Brief: The needed output is the run of lines below from the one containing "Image resolution: width=1200" through the one containing "the Rate (Per", copied exactly and free of pictures.

Supplied entries:
--- START ---

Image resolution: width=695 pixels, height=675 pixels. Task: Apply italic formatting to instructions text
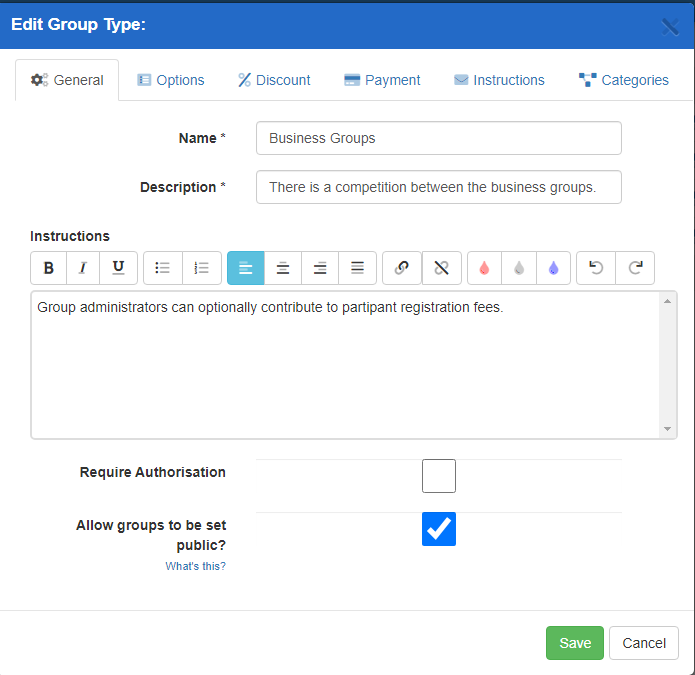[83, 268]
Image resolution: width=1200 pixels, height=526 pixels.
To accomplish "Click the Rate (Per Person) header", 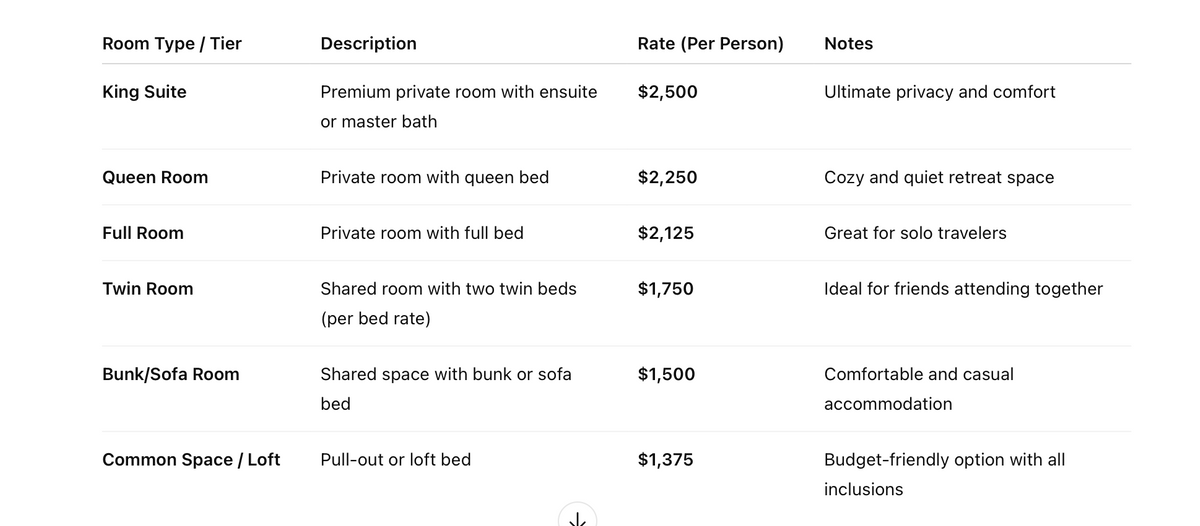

--- END ---
--- START ---

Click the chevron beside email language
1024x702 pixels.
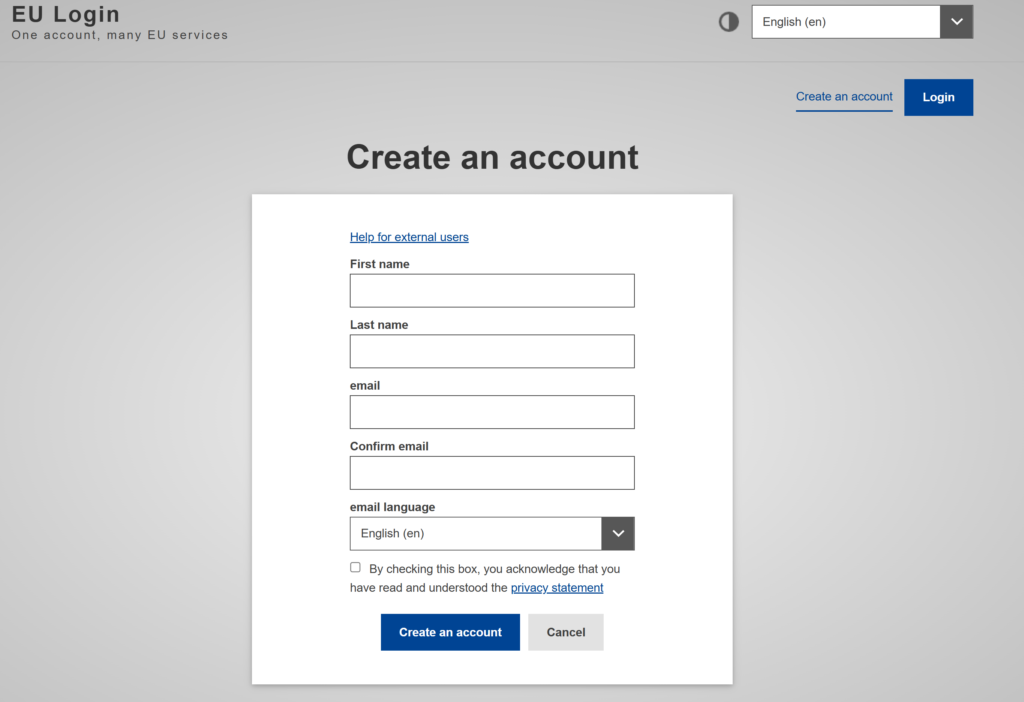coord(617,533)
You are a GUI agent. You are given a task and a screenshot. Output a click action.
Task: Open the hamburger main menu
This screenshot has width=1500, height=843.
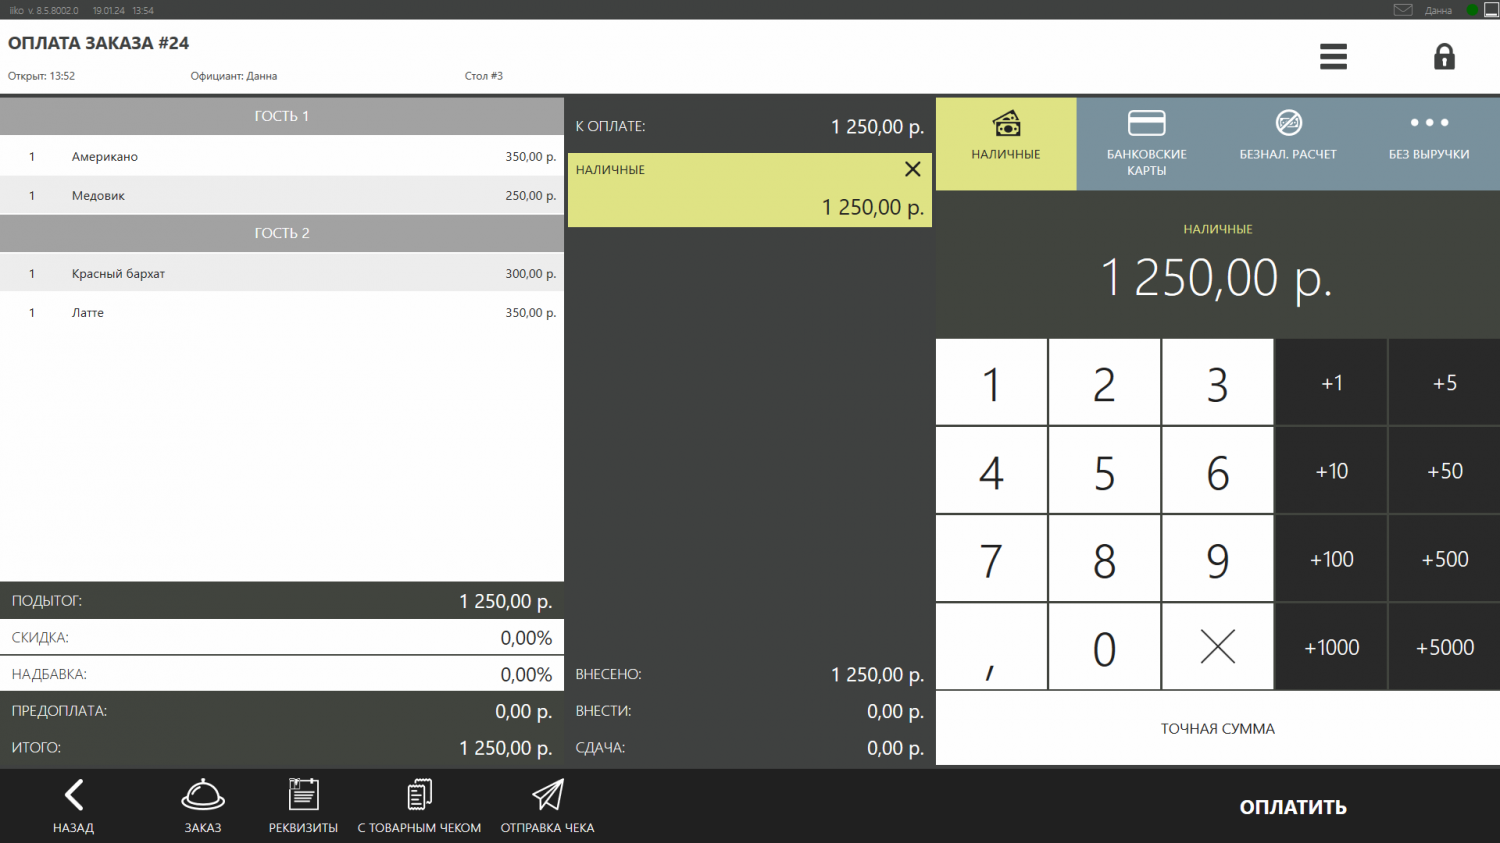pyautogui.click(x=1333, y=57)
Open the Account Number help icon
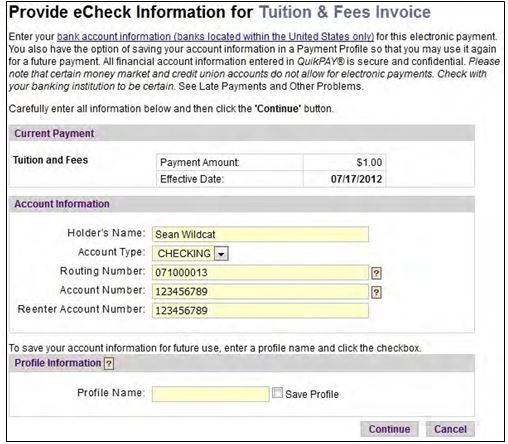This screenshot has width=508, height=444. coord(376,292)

--- END ---

The answer:
Image resolution: width=1200 pixels, height=526 pixels.
To accomplish "Click the Rate (Per Person) header", 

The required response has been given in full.